If you take a look at the result of valeur <= 0.6, you can see what's causing this ambiguity:

如果您查看 的结果valeur <= 0.6，您可以看到造成这种歧义的原因：

>>> valeur <= 0.6
array([ True, False, False, False], dtype=bool)

So the result is another array that has in this case 4 boolean values. Now what should the result be? Should the condition be true when one value is true? Should the condition be true only when all values are true?

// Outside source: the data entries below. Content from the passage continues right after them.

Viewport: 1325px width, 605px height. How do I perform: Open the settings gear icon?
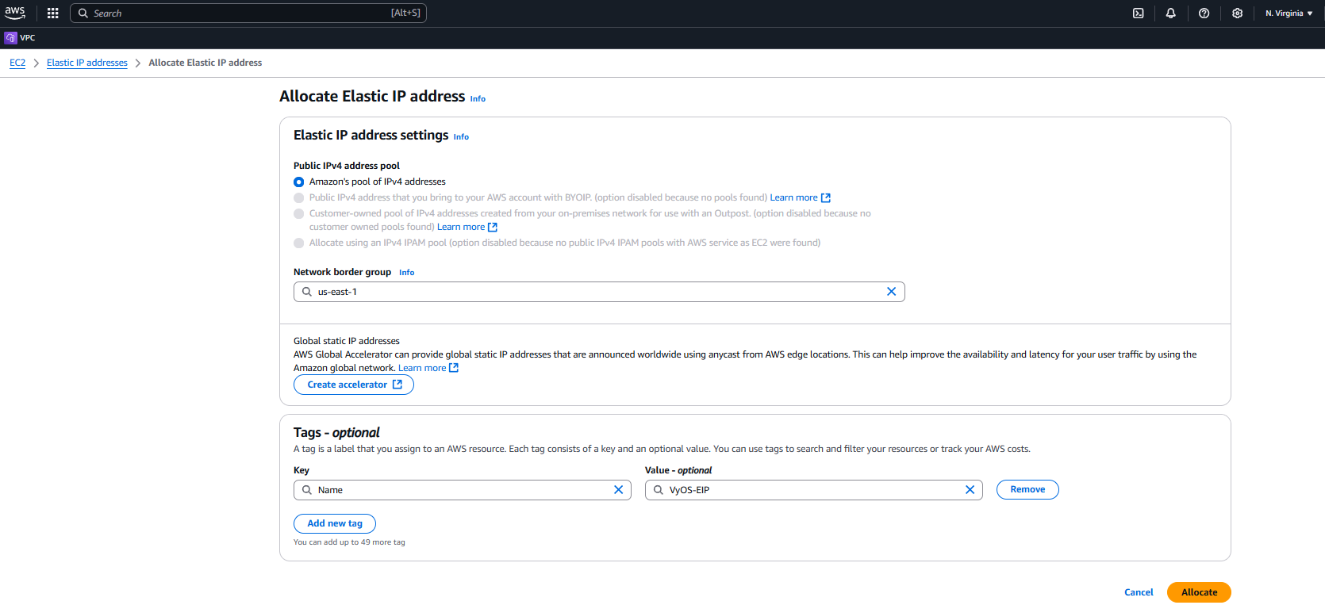[1237, 13]
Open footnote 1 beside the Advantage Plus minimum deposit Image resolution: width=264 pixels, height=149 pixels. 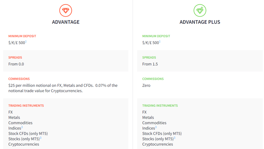pyautogui.click(x=160, y=41)
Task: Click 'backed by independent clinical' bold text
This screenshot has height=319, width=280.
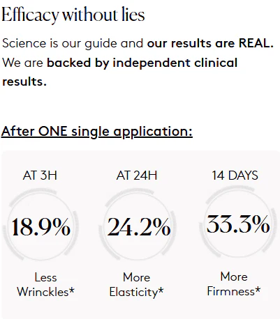Action: pyautogui.click(x=142, y=63)
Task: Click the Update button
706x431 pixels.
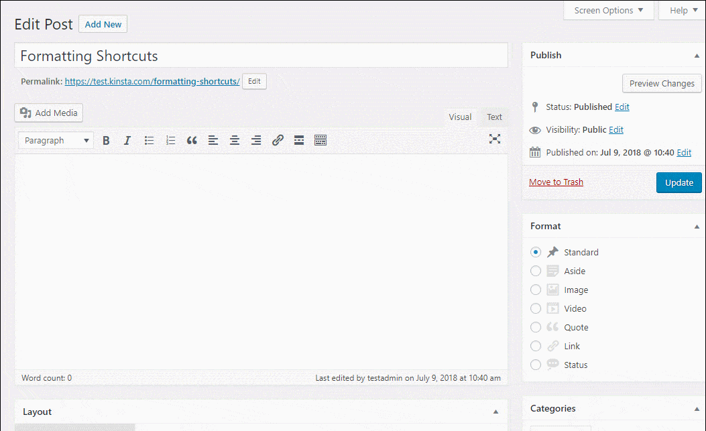Action: pyautogui.click(x=679, y=182)
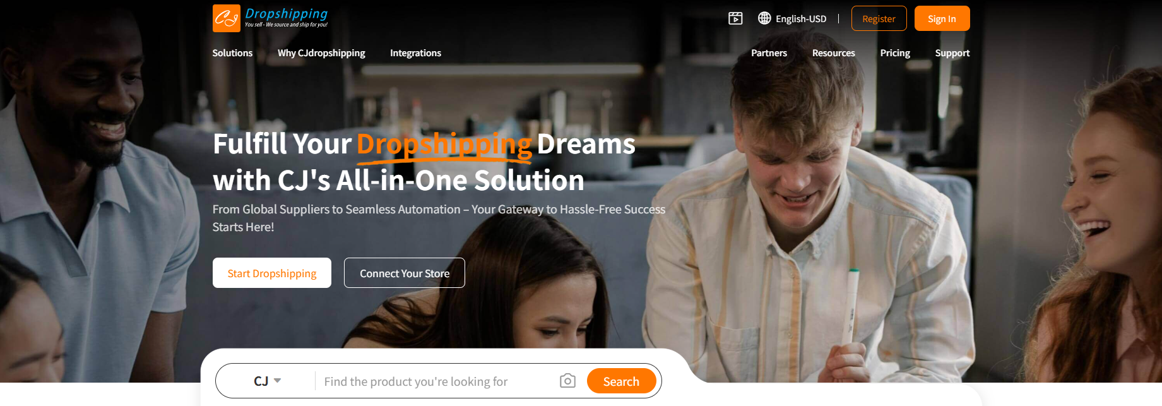
Task: Click the camera image search icon
Action: [x=567, y=381]
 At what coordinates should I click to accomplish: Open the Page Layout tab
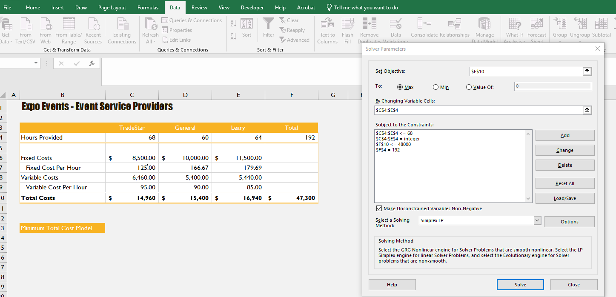pos(112,8)
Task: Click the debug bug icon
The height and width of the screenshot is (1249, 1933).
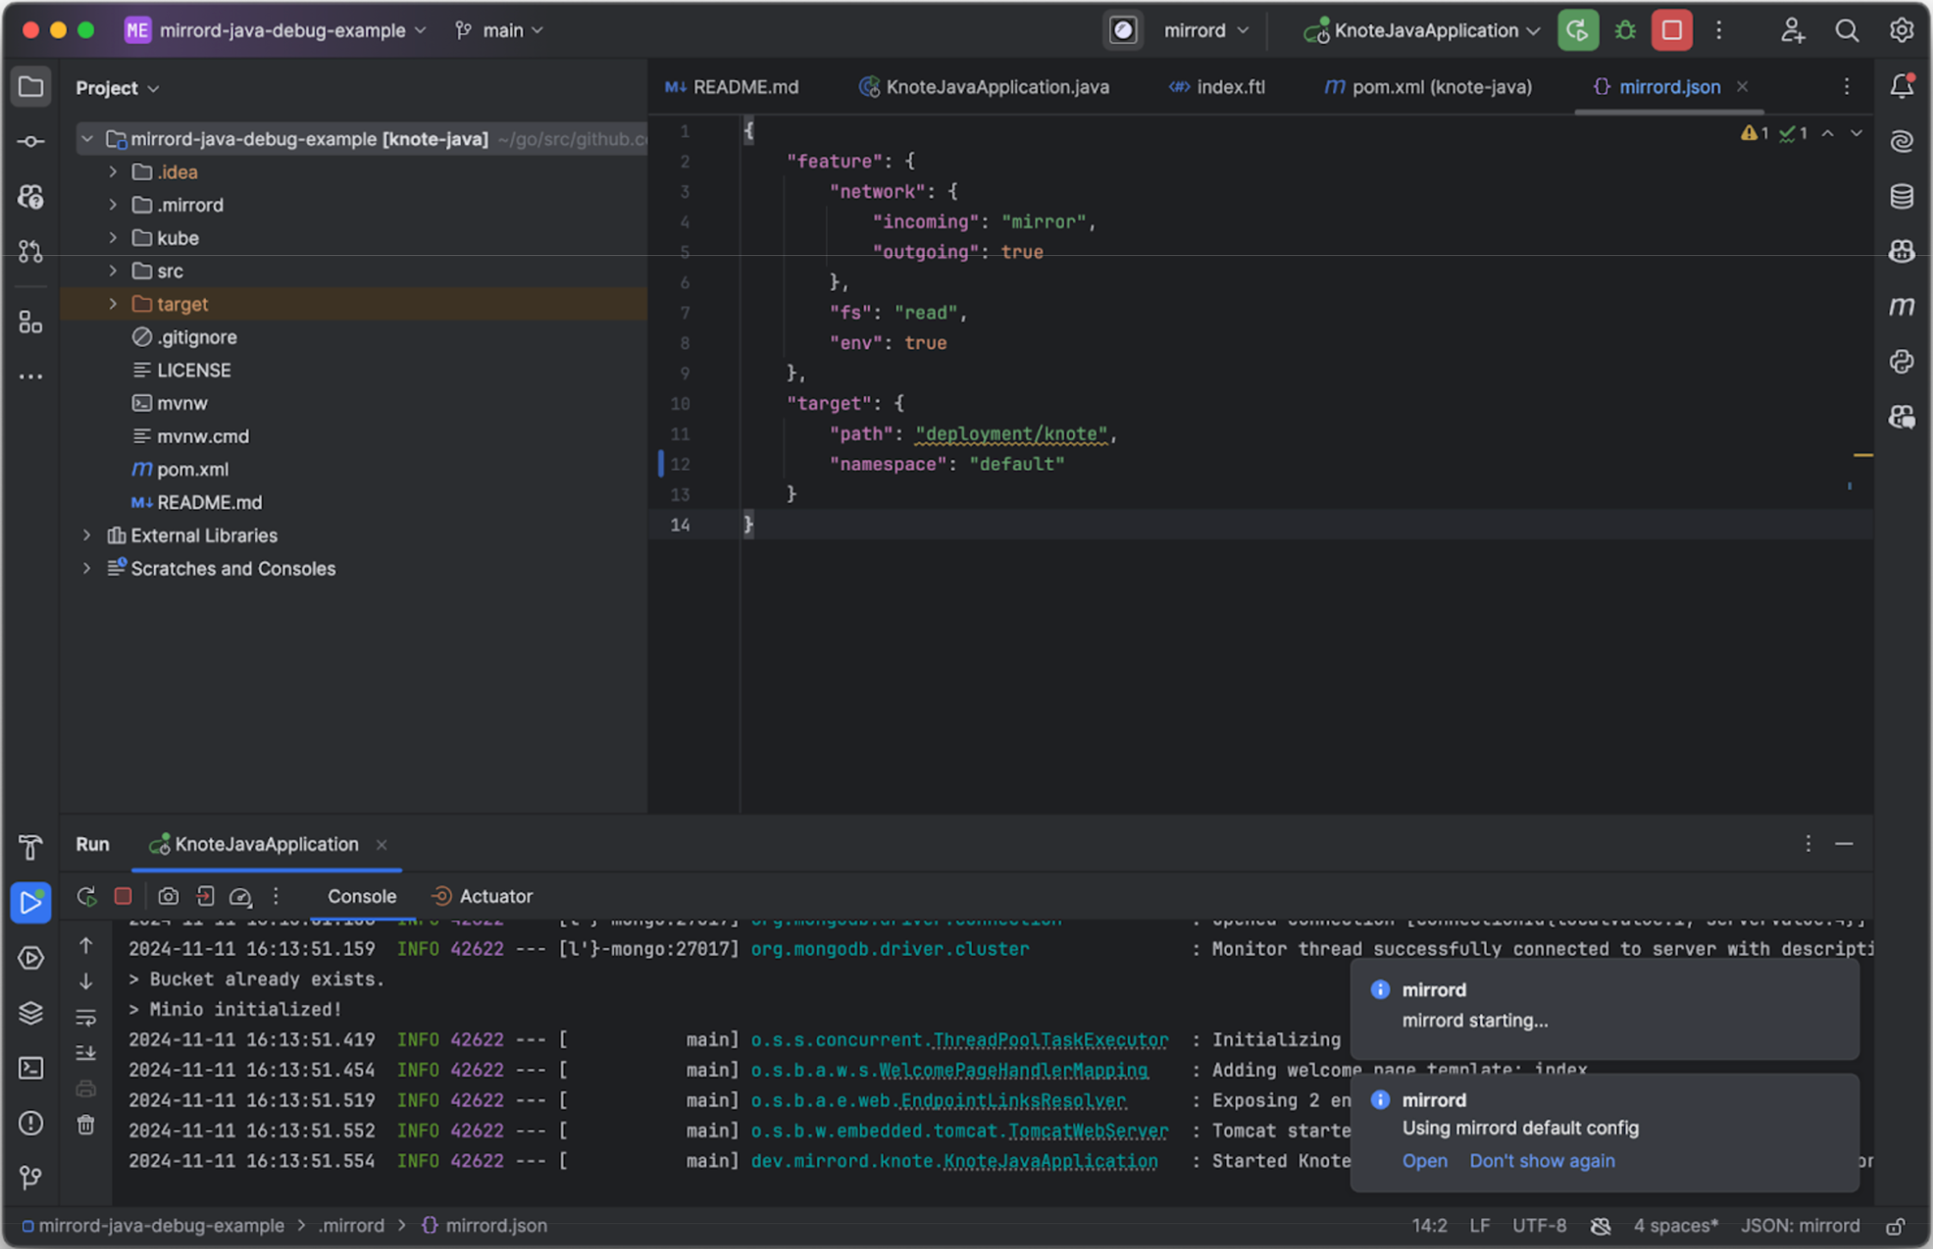Action: pos(1625,31)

所以结果是另一个数组，在这种情况下有 4 个布尔值。现在结果应该是什么？当一个值为真时，条件是否应该为真？只有当所有值都为真时，条件才应该为真吗？

That's exactly what numpy.anyand numpy.alldo. The former requires at least one true value, the latter requires that all values are true:

这正是numpy.any和numpy.all做的。前者要求至少有一个真值，后者要求所有值都为真：

>>> np.any(valeur <= 0.6)
True
>>> np.all(valeur <= 0.6)
False

You comment:

你评论：

valeur is a vector equal to [ 0. 1. 2. 3.] I am interested in each single term. For the part below 0.6, then return "this works"....

valeur 是一个等于 [ 0. 1. 2. 3.] 的向量，我对每一项都感兴趣。对于低于 0.6 的部分，则返回“this works”....

If you are interested in each term, then write the code so it deals with each. For example.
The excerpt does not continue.